1 day – 6 September 2023
09:45 | Join in |
10:00 | Part 1 – Data Analysis and Data Preparation for Machine Learning |
12:00 | Lunch break |
13:00 | Part 2 – Data Analysis and Data Preparation for Machine Learning |
16:00 | End of course |
Participants will learn how to
- Get data into a suitable form
- Visualize data
- Clean data
- Transform data
- Analyze data
- Handle data that does not fit in memory
Program
- Overview
Participants learn why data needs to be pre-processed before being passed to ML methods. They also learn what the typical challenges are in data wrangling.
- Pandas
Participants get to know this powerful Python library and find out how they can load data into a data frame, get the look and feel of it and transform it in the best suitable way.
- NumPy
ML would simply not be possible in Python without this useful library for numerical operations.

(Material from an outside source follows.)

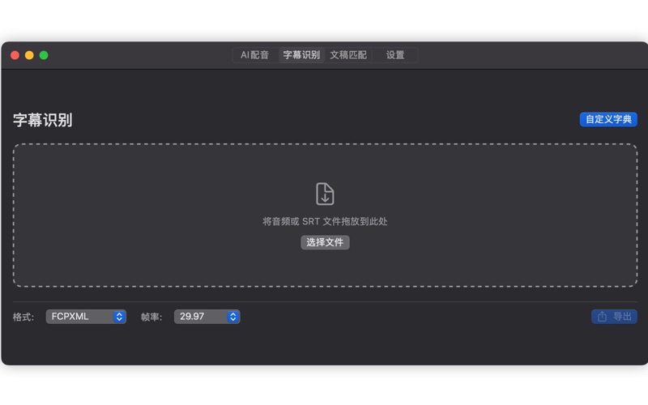
Task: Click the file download icon in drop zone
Action: click(x=325, y=194)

This is why participants will get to know the most important aspects of the API and what can be achieved with it.
- Matplotlib
Humans are visual beings and this is why we prefer looking at graphs, rather than endless tables of data. Matplotlib is the Python library to create all kinds of graphs which helps understand data a great deal more. Participants will learn how to create the most common graphs within Matplotlib.
- Dask
In ML problems, we often get to a situation where our data does not fit into memory. Even if it fits into memory, we would like some operations to run faster. Dask solves this problem by dividing our data into smaller, more manageable chunks. It then runs computations on those chunks in parallel, making it possible to handle data that is larger than memory. It is also faster since it makes computations run concurrently. Participants will get to know this tool and see the similarities with previously learned libraries.